AMHERST – You may have failed the first time you tried to quit, and maybe failed a few times after that. But with the nation in the midst of National Non-Smoking Week, it could provide smokers with a bit more of an initiative to finally, and permanently, butt out their nicotine-filled habit.
“It’s one of the hardest addiction to overcome,” said John Rossong, clinical manager for Addiction Services.
Since the smoke-free week was started 35 years ago, Rossong said it has seen great success with getting people to put down the cigarettes.
“I remember hearing about it when I was young and people talking about Weedless Wednesday,” he said about the Wednesday of the quitting week that is supposed to help promote the ‘one day at a time’ approach. “I think what it was was a beginning of a movement that has had incredible results.”
Rossong said when the campaign first started, the results weren’t as good. As a society, it was quite common to smoke but now society has come along away and has seen the number of smokers decrease.
“We’ve gone from a place where it was acceptable behaviour and now it’s at a point where it’s not necessarily the norm,” he said. “Our smoking rate right now in Nova Scotia is about 23 per cent of the adult population, which is high. I believe the national average is around 18 per cent.”
Since there have been policy changes around smoking and price increases, Rossong said there has been a real movement to encourage smokers to kick the habit.
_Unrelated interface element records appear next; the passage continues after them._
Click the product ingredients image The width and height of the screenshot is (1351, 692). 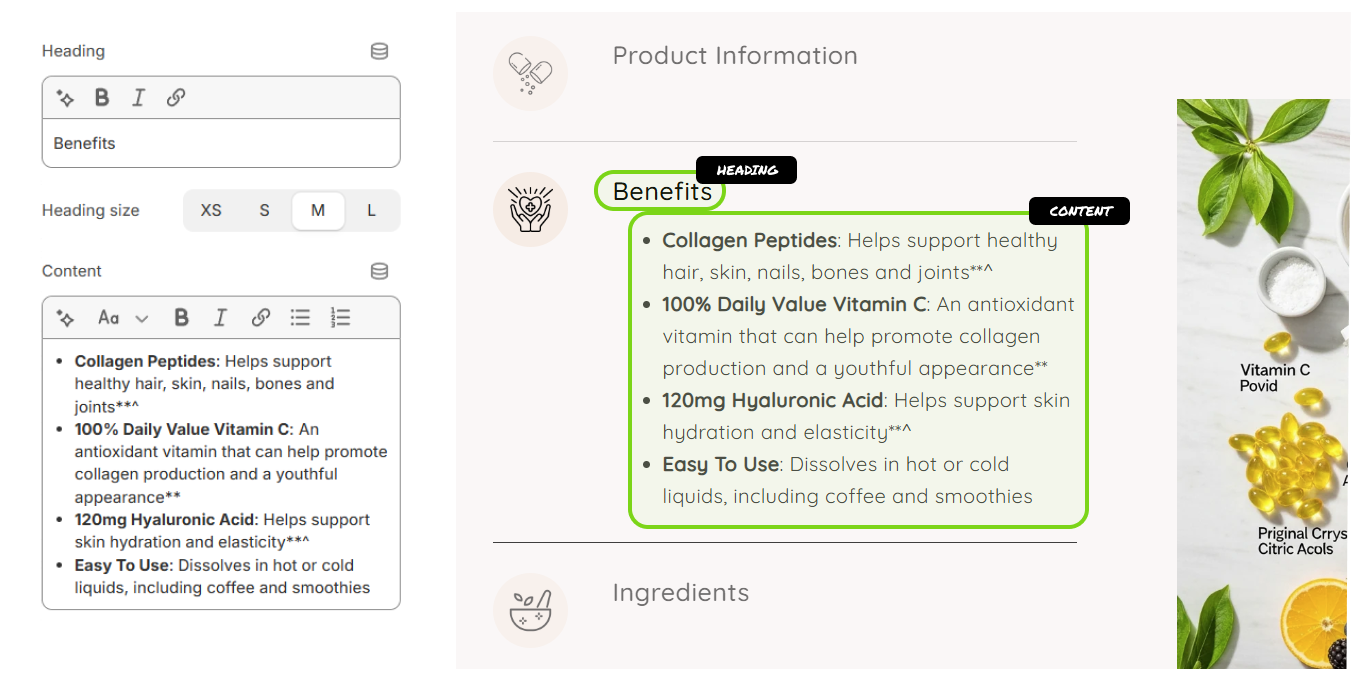point(1263,383)
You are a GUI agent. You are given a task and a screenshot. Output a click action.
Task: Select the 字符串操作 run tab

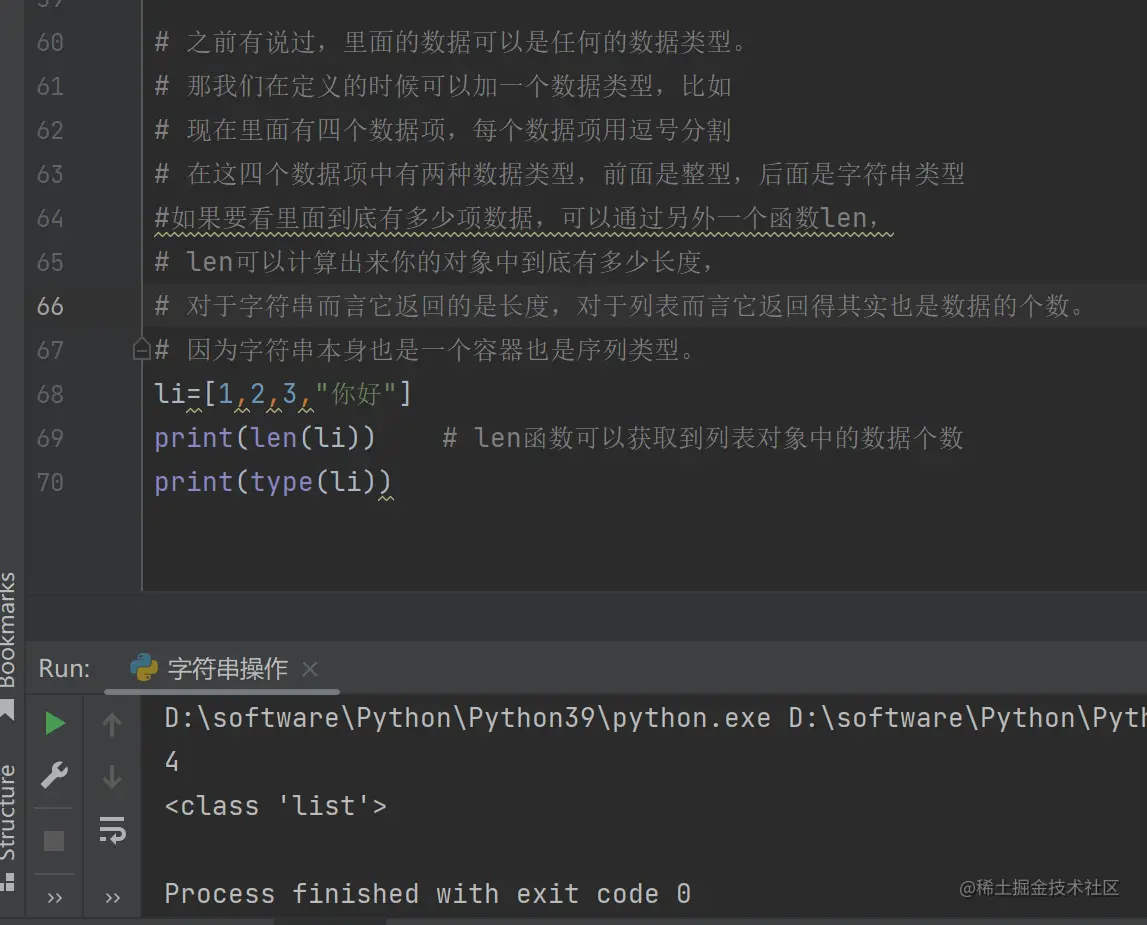pos(227,669)
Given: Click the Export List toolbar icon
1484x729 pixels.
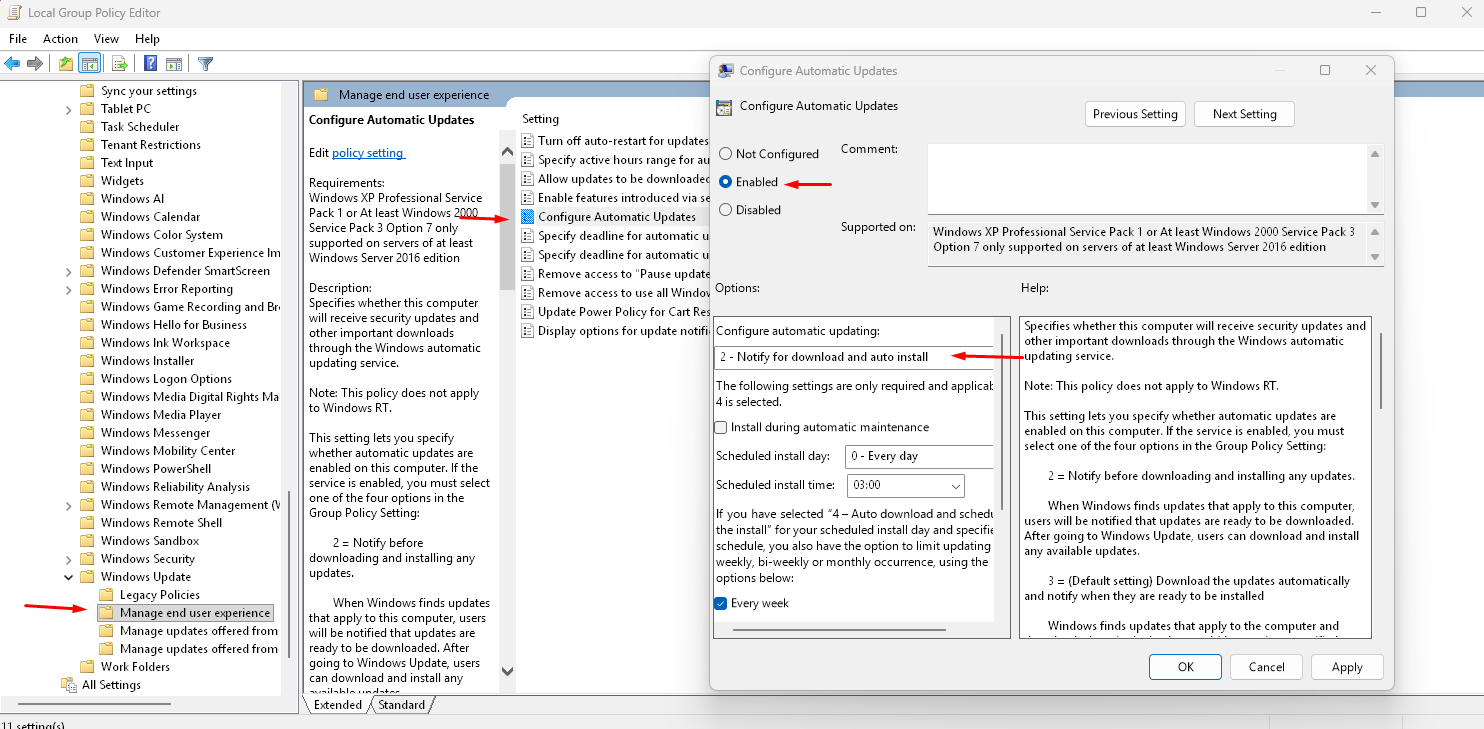Looking at the screenshot, I should point(120,64).
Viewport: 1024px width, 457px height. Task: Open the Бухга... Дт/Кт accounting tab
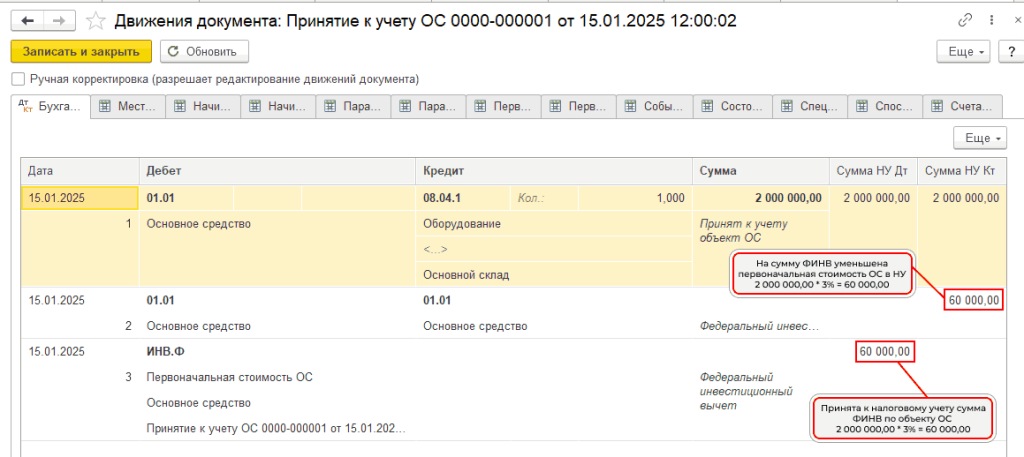[x=50, y=106]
“I also think there are some people that are recognizing the negative health effects of smoking,” he said. “There is an incredible amount of scientific evidence that suggests the health hazards of smoking and tobacco. I think people actually know that now, and I think people in health promotion and the people in health prevention have been able to educate the community very effectively on the negative side effects.”
In fact, to try and encourage smokers to take more steps towards quitting, more promotional ads have come out that Rossong feels carry a very effective message.
“You see ads where there are people outside smoking alone and I think that’s a very honest representation of what’s happening.”
Any smoker looking to join Non-Smoking Week can do so with a bit of help. The Canadian Cancer Society has a free and confidential smoker’s helpline at 1-877-513-5333. Lines are open from 9 a.m. to 10 p.m. Monday to Thursday, Fridays from 9 a.m. to 7 p.m. and on weekends from 10 a.m. to 6 p.m. Cigarette packs also have a smoker’s helpline at 1-866-366-3667. They also have a website: gosmokefree.gc.ca/quit. There are also support groups offered through Addiction Services throughout the county.